Most previous studies have ascribed variations in the resorption of a certain plant nutrient to its corresponding environmental availability or level in tissues, regardless of the other nutrients’ status. However, given that plant growth relies on both sufficient and balanced nutrient supply, the nutrient resorption process should not only be related to the absolute nutrient status, but also be regulated by the relative limitation of the nutrient.
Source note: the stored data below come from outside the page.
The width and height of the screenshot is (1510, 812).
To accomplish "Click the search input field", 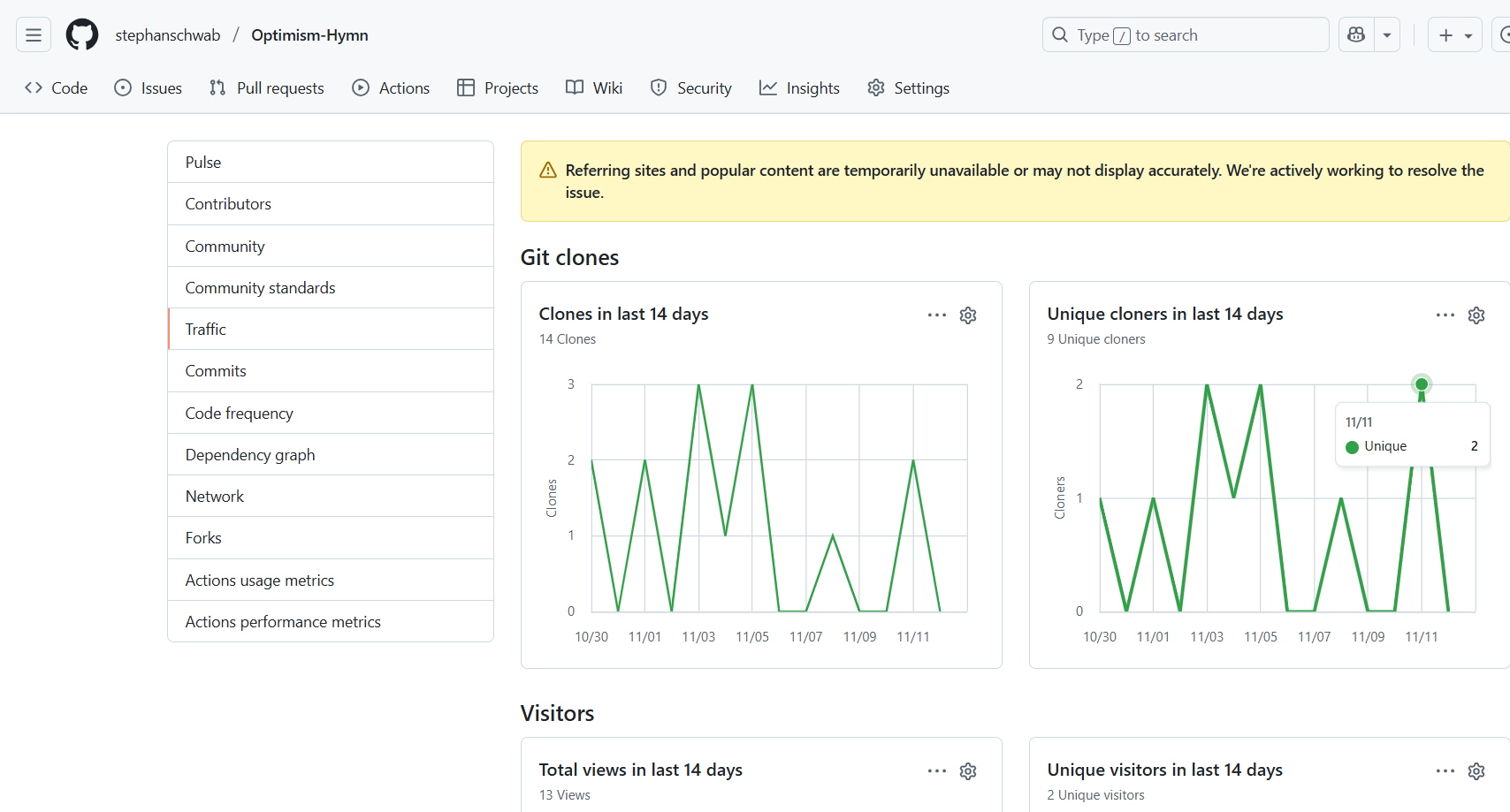I will 1185,35.
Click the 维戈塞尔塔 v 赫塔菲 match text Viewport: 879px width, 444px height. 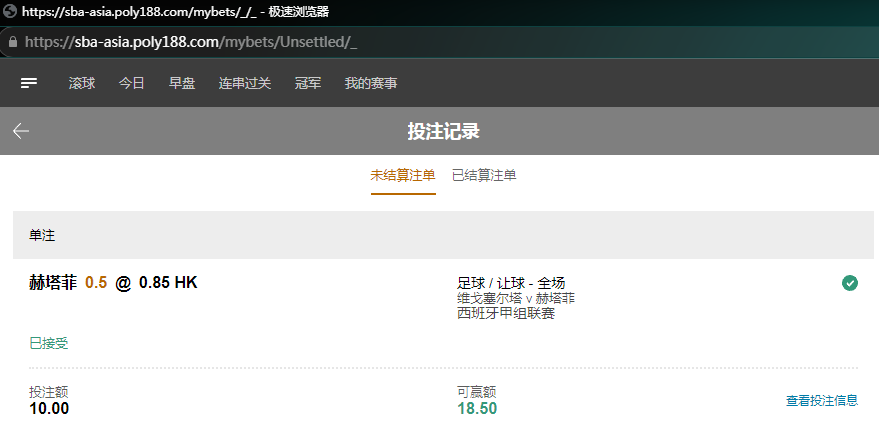point(516,298)
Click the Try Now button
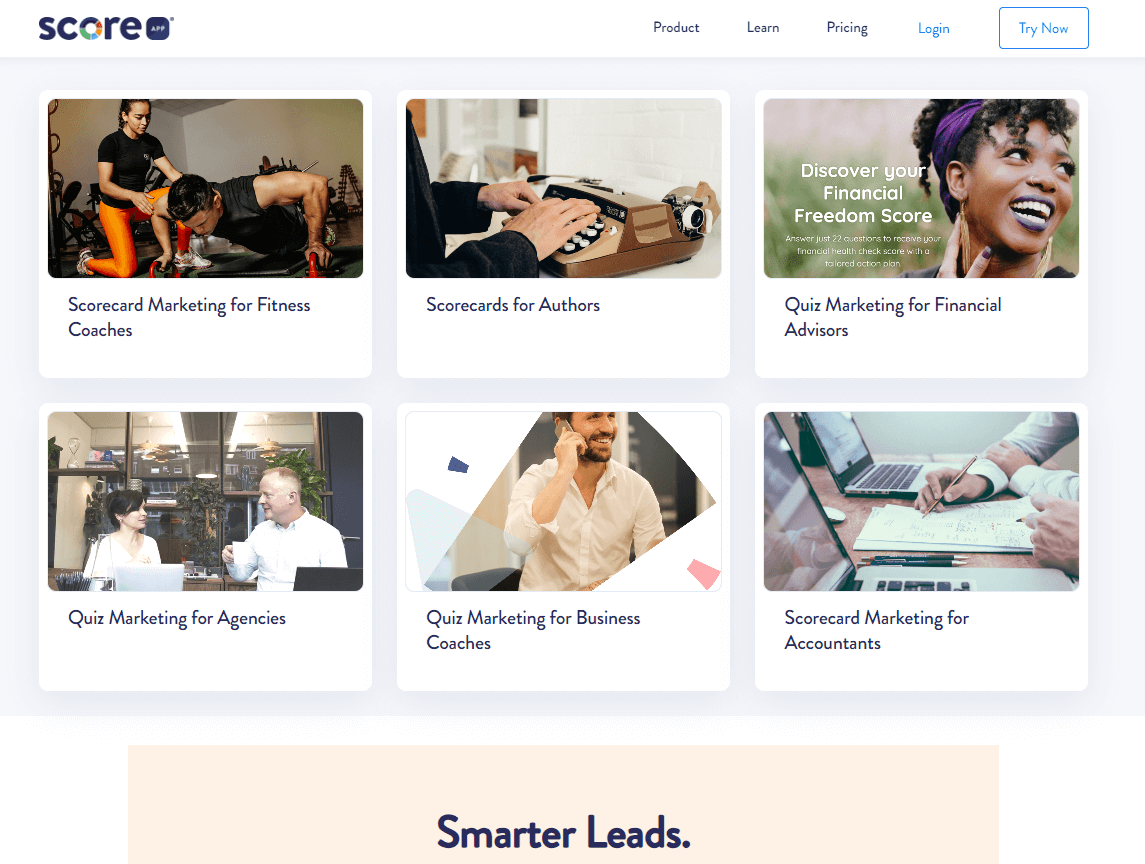This screenshot has height=864, width=1145. (x=1043, y=28)
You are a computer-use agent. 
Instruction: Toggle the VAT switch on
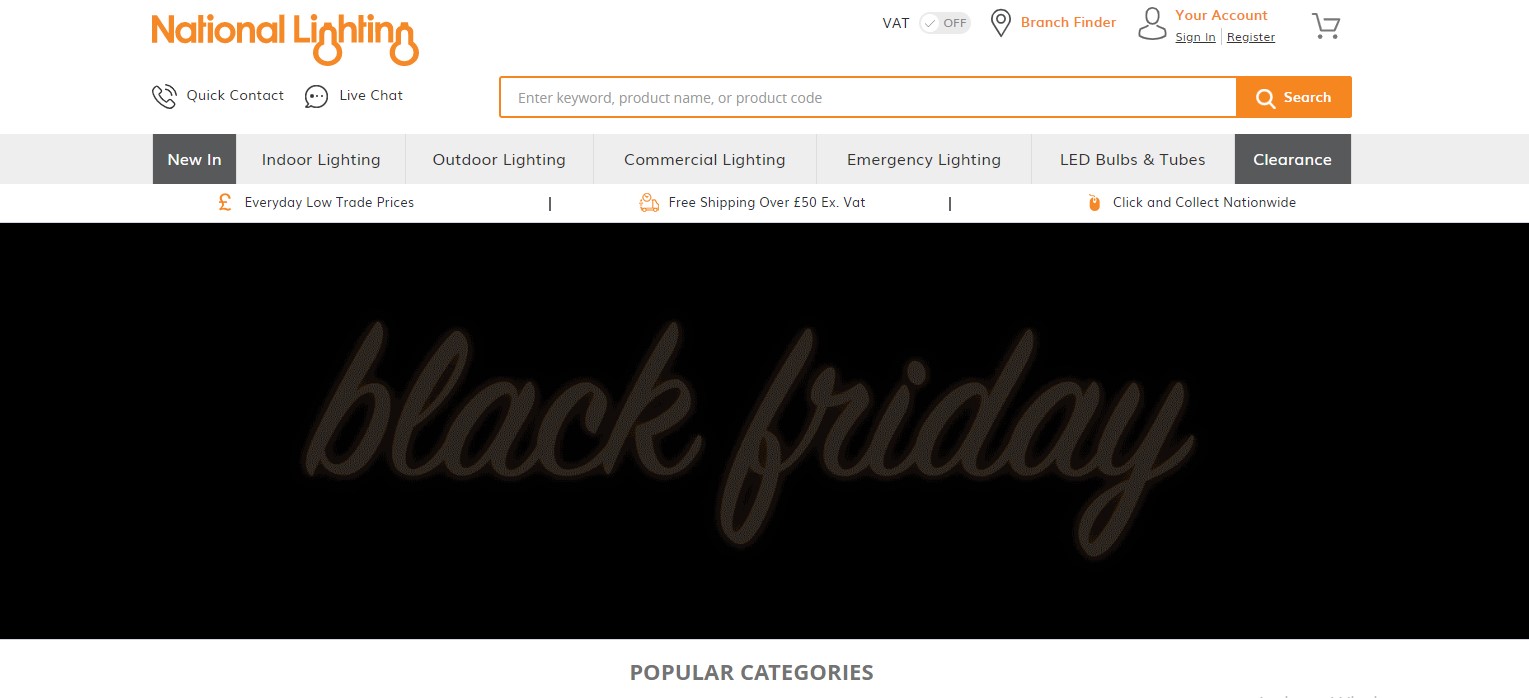click(945, 23)
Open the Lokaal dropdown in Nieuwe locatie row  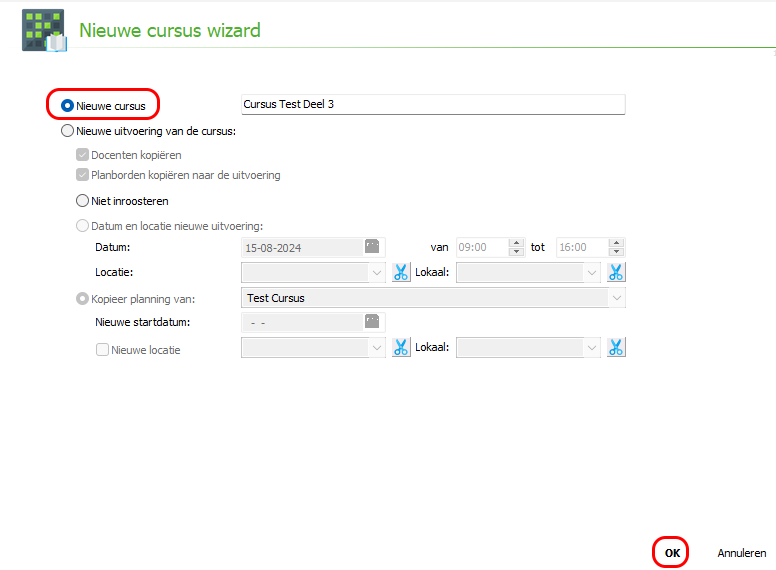coord(592,347)
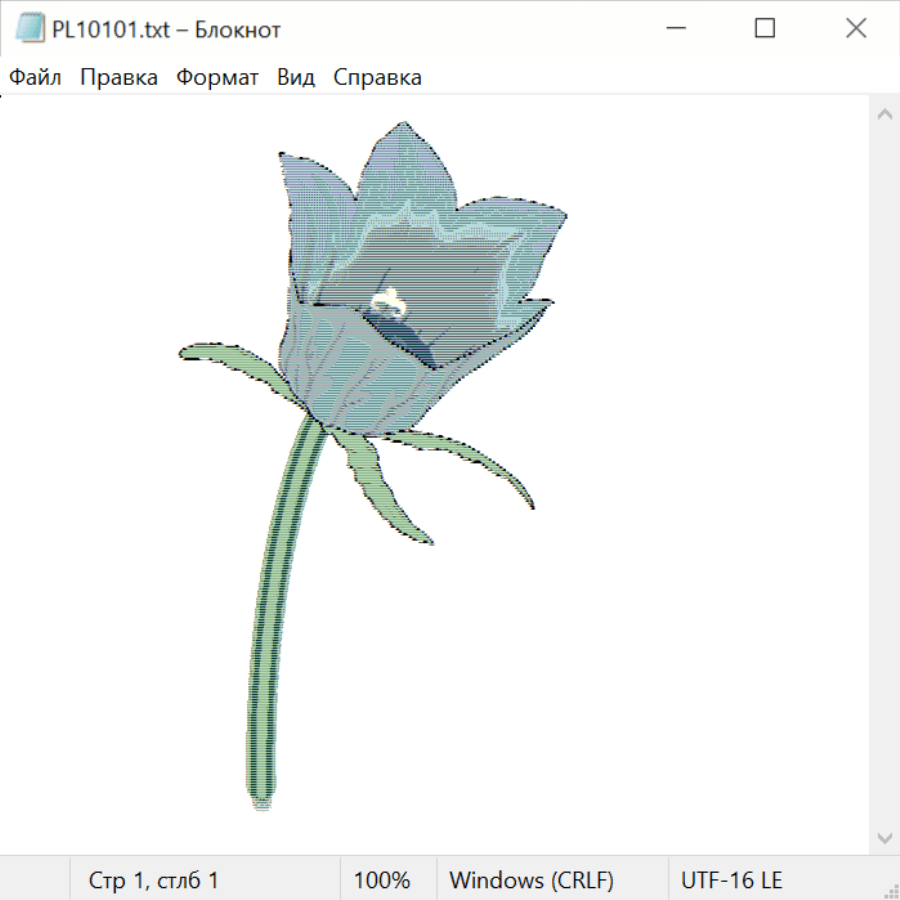Open the Файл menu
Screen dimensions: 900x900
[x=36, y=78]
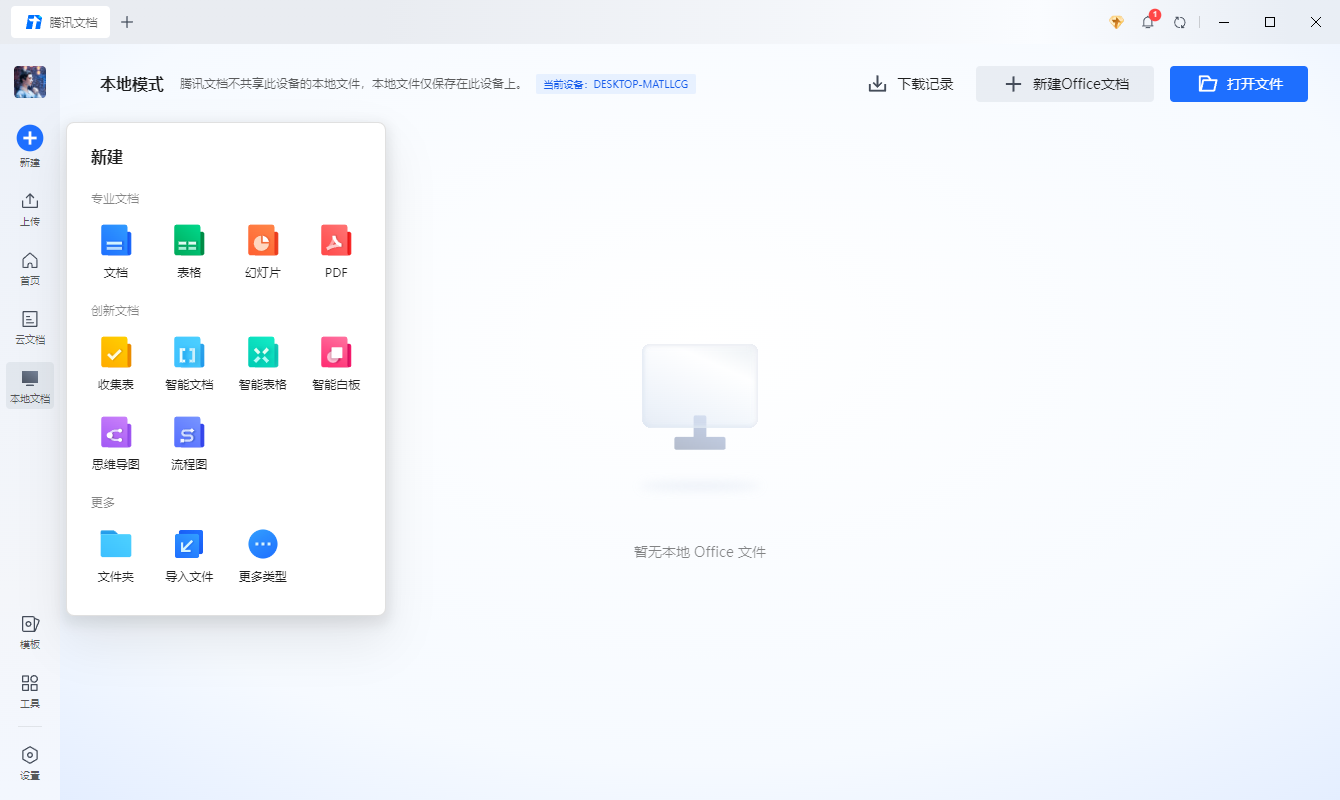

Here, based on a global woody-plants dataset from literature, we test the hypothesis that plants resorb proportionately more nitrogen (or phosphorus) when they are nitrogen (or phosphorus) limited, or similar proportions of nitrogen (N) and phosphorus (P) when co-limited by both nutrients (the relative resorption hypothesis). Using the N:P ratio in green foliage as an indicator of nutrient limitation, we found an inverse relationship between the difference in the proportionate resorption of N vs P and this foliar N:P ratio, consistent across species, growth-forms, and vegetation-types globally. Moreover, according to the relative resorption hypothesis, communities with higher/lower foliar N:P (more likely P/N limited) tend to produce litter with disproportionately higher/lower N:P, causing a worsening status of P/N availability; this positive feedback may somehow be counteracted by several negative-feedback mechanisms. Compared to N, P generally shows higher variability in resorption efficiency (proportion resorbed), and higher resorption sensitivity to nutrient availability, implying that the resorption of P seems more important for plant nutrient conservation and N:P stoichiometry. Our findings elucidate the nutrient limitation effects on resorption efficiency in woody plants at the global scale, and thus can improve the understanding of nutrient resorption process in plants. This study also suggests the importance of the foliar N:P ratio as a key parameter for biogeochemical modeling, and the relative resorption hypothesis used to deduce the critical (optimal) N:P ratio for a specific plant community.

Highlights

  • Plants have evolved diverse strategies to overcome nutrient shortages, or the relative limitations caused by an unbalanced environmental nutrient supply [1]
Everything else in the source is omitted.